Blindly chase fully franked dividends at your peril

The S&P/ASX 200 jumped back over 5,500, but there could be danger ahead. The blind dash for fully franked dividends could leave you nursing a nasty capital loss.

a woman

You’re reading a free article with opinions that may differ from The Motley Fool’s Premium Investing Services. Become a Motley Fool member today to get instant access to our top analyst recommendations, in-depth research, investing resources, and more. Learn More

Up, up and away…

The S&P/ASX 200 has charged back through 5,500, putting last week's wobbles behind it.

US stocks are back on the up too, last week the S&P 500 enjoying its biggest climb in five months.

Step right up, Foolish investors. This bull market has some legs yet…

No surprises as far as I'm concerned.

I may sound like a broken record, but with interest rates so low, by comparison, shares paying fully franked dividends look attractive.

That said, not all stocks are created equal.

Take JB Hi-Fi Limited (ASX: JBH) for example. Yesterday its shares fell nearly 8% after the retailer revealed same-store sales slumped 5.5% in July, and forecast lacklustre growth prospects for the year ahead.

It seems consumers have stopped buying tablet computers, happy to keep using their existing products rather than upgrade. Count me in that group. My iPad2 is still going strong, whatever its retina display.

After its share price fall, JB Hi-Fi trades on a forward P/E of 13 — close to fair value given its modest growth prospects.

Where JB Hi-Fi shares get somewhat interesting is its forecast fully franked dividend yield of 4.7%, or 6.7% when grossed up for franking credits.

By comparison to term deposit rates, the JB Hi-Fi fully franked dividend yield looks attractive. Problem is, when the shares slump 8% — as they did yesterday — it wipes out the dividend attraction, and more.

Speaking of term deposits, yesterday, on behalf of my 87 year old father, I rolled over his term deposit at the princely interest rate of 3.15% for 7 months.

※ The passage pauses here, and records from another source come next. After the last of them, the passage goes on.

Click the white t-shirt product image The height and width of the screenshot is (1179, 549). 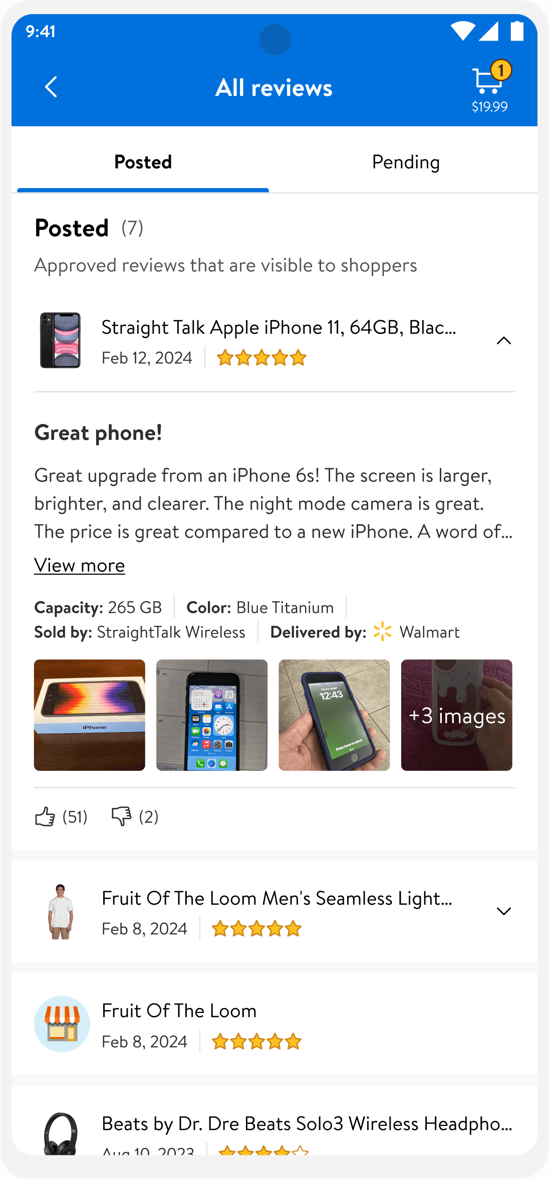click(61, 911)
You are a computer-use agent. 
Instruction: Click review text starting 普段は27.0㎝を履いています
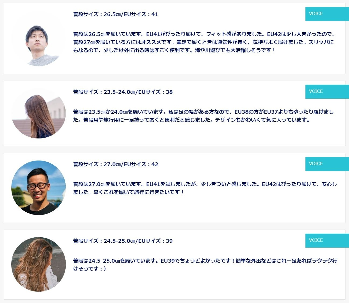tap(205, 188)
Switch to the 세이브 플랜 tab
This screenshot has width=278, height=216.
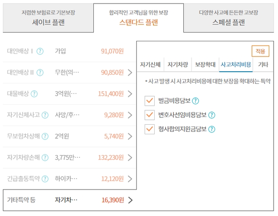[48, 18]
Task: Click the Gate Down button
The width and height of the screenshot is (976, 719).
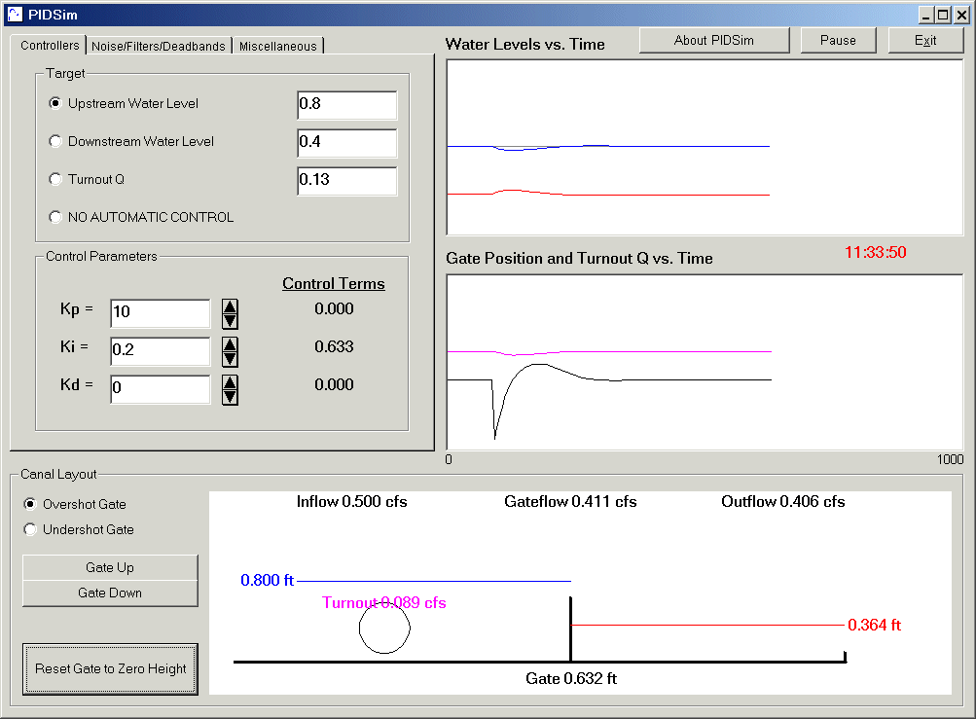Action: pyautogui.click(x=110, y=593)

After tax, the uncomfortable truth for him and tens of thousands of other retirees, is term deposits are simply not keeping up with inflation. From a spending power perspective, you are losing money by holding cash.

No wonder then we're witnessing the great dash for yield.

But there is a flip side, as witnessed by JB Hi-Fi's painful share price fall.

Yield-hungry investors have pushed valuations up to levels that don't leave a lot of room for error… meaning there's now a very real chance of capital loss.

To emphasise the point, Bell Potter's Charlie Aitken is telling clients to sell bank stocks, the AFR quoting him as saying…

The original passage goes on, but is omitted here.